■ **Work to be completed**
Starting with the line containing "Instruction: Click the Бібліотека" and going on through the line containing "Given: Collapse the", return the lines of the data below exactly, and only those.

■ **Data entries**

○ ○ ○ ○ ○

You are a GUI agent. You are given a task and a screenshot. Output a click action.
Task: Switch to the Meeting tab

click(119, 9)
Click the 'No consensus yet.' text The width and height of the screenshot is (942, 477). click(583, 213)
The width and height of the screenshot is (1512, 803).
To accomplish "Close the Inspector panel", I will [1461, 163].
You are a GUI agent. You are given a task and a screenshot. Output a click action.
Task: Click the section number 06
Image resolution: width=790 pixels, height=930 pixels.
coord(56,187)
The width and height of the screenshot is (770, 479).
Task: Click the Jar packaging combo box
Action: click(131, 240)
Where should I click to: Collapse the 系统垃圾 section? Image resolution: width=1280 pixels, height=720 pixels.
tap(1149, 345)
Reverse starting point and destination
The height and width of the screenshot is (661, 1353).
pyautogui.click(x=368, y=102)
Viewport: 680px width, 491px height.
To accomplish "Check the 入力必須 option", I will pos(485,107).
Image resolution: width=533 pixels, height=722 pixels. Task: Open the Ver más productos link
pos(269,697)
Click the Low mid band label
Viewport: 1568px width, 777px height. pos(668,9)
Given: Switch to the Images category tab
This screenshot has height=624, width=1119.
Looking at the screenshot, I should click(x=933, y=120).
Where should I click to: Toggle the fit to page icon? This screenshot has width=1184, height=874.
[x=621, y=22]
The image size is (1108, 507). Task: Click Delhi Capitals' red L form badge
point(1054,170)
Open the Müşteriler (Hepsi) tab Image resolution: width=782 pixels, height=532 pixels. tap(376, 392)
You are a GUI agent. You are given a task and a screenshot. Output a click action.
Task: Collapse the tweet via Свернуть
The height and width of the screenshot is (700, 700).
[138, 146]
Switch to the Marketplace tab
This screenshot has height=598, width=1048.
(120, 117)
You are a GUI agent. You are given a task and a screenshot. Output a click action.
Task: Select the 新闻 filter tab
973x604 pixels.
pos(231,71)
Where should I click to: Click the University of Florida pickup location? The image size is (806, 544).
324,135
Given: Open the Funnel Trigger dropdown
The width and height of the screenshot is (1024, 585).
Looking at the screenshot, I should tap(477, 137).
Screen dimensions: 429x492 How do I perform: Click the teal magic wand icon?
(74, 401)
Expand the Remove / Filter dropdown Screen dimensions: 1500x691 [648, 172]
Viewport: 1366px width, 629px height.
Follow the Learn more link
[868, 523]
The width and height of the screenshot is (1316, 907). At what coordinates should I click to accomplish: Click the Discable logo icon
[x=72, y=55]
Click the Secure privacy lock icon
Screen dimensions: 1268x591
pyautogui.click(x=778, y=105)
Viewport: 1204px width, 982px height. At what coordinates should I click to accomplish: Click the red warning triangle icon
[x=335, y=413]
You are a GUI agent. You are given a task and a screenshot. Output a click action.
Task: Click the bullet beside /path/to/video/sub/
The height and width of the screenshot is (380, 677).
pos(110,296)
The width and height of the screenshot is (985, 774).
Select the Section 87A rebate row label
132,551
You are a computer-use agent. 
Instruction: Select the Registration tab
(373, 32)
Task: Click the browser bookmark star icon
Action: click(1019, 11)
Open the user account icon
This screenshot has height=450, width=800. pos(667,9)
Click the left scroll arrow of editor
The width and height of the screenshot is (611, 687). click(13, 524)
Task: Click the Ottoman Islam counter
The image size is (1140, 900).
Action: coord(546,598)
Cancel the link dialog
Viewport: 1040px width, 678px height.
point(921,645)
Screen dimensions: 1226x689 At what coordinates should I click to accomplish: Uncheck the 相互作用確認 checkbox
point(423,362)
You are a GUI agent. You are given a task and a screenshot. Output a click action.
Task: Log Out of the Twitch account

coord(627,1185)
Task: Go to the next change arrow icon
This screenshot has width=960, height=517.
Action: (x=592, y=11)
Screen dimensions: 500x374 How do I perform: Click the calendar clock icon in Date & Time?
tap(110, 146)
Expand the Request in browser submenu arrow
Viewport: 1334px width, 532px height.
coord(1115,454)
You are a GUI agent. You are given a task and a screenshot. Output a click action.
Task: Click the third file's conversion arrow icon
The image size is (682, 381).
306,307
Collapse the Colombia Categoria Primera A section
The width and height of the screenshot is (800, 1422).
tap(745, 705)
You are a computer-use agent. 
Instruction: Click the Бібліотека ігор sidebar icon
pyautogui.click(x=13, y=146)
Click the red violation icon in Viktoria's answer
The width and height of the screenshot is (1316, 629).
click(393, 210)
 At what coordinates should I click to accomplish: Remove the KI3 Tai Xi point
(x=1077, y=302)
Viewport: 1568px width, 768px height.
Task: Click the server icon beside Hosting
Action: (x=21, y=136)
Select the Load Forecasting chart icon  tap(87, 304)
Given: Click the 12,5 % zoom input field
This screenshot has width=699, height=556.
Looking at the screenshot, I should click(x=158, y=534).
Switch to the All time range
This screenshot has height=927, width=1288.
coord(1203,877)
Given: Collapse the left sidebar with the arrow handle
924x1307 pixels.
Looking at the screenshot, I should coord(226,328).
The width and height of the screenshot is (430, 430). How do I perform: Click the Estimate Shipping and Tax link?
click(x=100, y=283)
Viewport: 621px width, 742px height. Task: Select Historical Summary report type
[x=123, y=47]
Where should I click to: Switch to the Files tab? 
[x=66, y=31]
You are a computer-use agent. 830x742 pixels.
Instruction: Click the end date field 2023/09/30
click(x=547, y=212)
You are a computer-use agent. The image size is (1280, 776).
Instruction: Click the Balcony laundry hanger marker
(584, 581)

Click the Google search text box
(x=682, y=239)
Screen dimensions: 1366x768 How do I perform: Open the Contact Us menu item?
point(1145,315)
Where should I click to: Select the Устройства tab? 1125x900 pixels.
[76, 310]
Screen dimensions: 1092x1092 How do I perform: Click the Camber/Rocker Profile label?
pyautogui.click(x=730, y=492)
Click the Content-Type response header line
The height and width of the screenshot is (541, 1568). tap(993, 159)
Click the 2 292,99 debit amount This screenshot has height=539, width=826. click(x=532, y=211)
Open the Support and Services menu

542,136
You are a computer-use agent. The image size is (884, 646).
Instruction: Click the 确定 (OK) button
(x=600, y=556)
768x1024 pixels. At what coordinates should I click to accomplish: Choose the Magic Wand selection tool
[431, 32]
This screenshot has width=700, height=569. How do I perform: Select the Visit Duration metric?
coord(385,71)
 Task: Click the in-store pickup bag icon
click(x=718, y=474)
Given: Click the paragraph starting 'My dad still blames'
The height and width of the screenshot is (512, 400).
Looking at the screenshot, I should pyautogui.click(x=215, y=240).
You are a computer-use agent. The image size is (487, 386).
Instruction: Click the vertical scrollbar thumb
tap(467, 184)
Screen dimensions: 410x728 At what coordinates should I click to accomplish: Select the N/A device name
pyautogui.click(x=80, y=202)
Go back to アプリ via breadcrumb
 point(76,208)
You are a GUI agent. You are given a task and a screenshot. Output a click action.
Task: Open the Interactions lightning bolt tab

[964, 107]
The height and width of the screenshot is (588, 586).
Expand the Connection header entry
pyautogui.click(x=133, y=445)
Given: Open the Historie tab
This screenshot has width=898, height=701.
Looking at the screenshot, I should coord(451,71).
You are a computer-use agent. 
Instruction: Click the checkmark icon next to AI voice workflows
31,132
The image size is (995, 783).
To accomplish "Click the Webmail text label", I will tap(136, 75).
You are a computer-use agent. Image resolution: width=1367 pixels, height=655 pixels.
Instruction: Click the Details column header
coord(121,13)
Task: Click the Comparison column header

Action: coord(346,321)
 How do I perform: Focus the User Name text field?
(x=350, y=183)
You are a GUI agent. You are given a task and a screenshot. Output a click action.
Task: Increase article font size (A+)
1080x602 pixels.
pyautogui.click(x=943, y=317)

○ ○ ○ ○ ○

■ **Solution to this task**
Instruction: Click the Бібліотека ігор sidebar icon
pyautogui.click(x=13, y=146)
Click the red violation icon in Viktoria's answer
The width and height of the screenshot is (1316, 629).
click(393, 210)
 At what coordinates should I click to accomplish: Remove the KI3 Tai Xi point
(x=1077, y=302)
Viewport: 1568px width, 768px height.
Task: Click the server icon beside Hosting
Action: (x=21, y=136)
Select the Load Forecasting chart icon  tap(87, 304)
Given: Click the 12,5 % zoom input field
This screenshot has width=699, height=556.
Looking at the screenshot, I should click(x=158, y=534).
Switch to the All time range
This screenshot has height=927, width=1288.
coord(1203,877)
Given: Collapse the left sidebar with the arrow handle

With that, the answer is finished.